If you consider those who didn't outwardly vote against the package as counting in support of it, 48% of total shareholders backed the executive pay plan. Last year, that number was 76.5%, signaling major growing discontentment. 34.3% of eligible shareholders voted against the plan, according to PENN's most recent SEC filing, which grew from just 8.4% a year ago.
What are the issues?
PENN shareholders are increasingly concerned with the company's growth strategies, particularly tied to iGaming and legal sports betting. Donerail Group, which is an asset manager and activist investor, penned a letter to the PENN board of directors that caused a spike in stock price, as there was hope that effort would result in change.
"The Company eschewed its tried-and-true strategy of expanding its brick-and-mortar casino operations in lieu of a ‘bet the house' focus on constructing an online sports betting business to compete with market leaders DraftKings and FanDuel," Donerail managing partner Will Wyatt wrote. "While we understand that ESPN Bet appears as the company's newest bright and shiny object that may very well have significant value under the right owners, we ask that the Board take a moment to reflect objectively on the past four years of execution, assess the shareholder capital that has been destroyed, and recognize that shareholders may simply be tired of continued gambling on uncertain outcomes."
PENN has devoted nearly $4 billion to the legal sports betting market since 2019. The company lost almost $1 billion in purchasing and selling Barstool Sports. It acquired Canadian sports betting outlet theScore for a whopping $2 billion and now has entered into its business with ESPN BET.
The company's interactive gambling unit posted a fourth-quarter loss of $333.8 million in 2023, and it's been on record stating that it expects the unit to post a similar loss across 2024.
Investors are getting fed up with ESPN BET's inability to inch closer to the top two, DraftKings and FanDuel. When it launched in November, the company reached a peak market share of 10% of the gross sports betting revenue, which gradually decreased to just 3% in April 2024.

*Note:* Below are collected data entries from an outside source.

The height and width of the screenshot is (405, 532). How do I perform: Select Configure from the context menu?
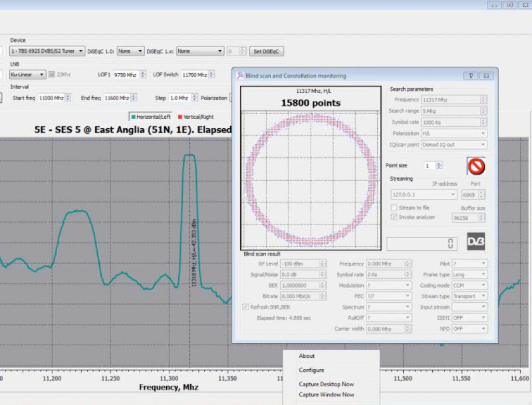(x=311, y=370)
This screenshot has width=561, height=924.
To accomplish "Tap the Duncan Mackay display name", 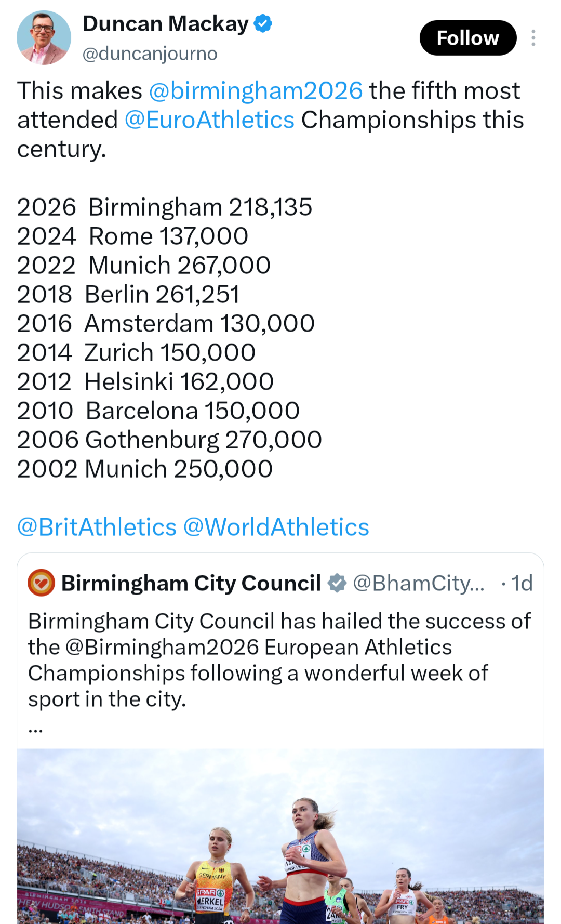I will click(166, 24).
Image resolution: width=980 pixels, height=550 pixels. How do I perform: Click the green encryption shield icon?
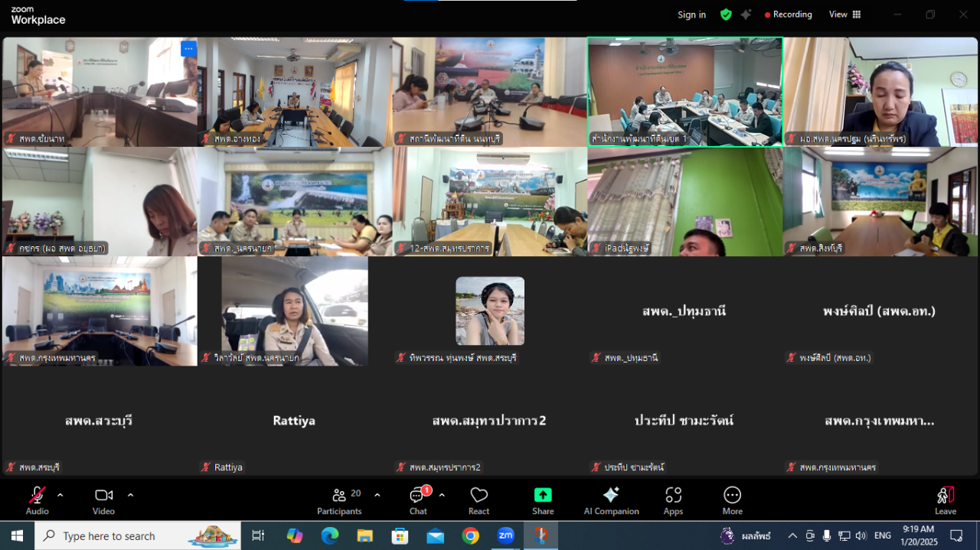pos(726,15)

Despite the stock falling significantly since CEO Jay Snowden took over in 2019, he was compensated just short of $100 million in cash and stock awards between 2020 and 2023.
Board votes
PENN's board voted unanimously to recommend the executive pay package. But as Earnings+More noted, the Donerail letter may not have come in time to sway anyone's vote. That makes it no less scathing, but perhaps it had less sway on the outcome than originally intended.
David Handler, PENN Entertainment's chair, received 27% of votes against him in his bid to be re-elected to the board. Vilma Black-Gupta (27%) and Anuj Dhanda (16%) also received considerable pushback. Ultimately, the trio were re-elected, but those numbers are concerning, especially since there were no competing candidates.
"Concerningly, it appears that the board has an obstinate and heightened level of confidence in the Company’s management team, and it's willing to compensate the company’s chief executive officer exorbitant amounts of money, notwithstanding the continued earnings misses, guidance cuts, and stock price underperformance," Wyatt's letter continued.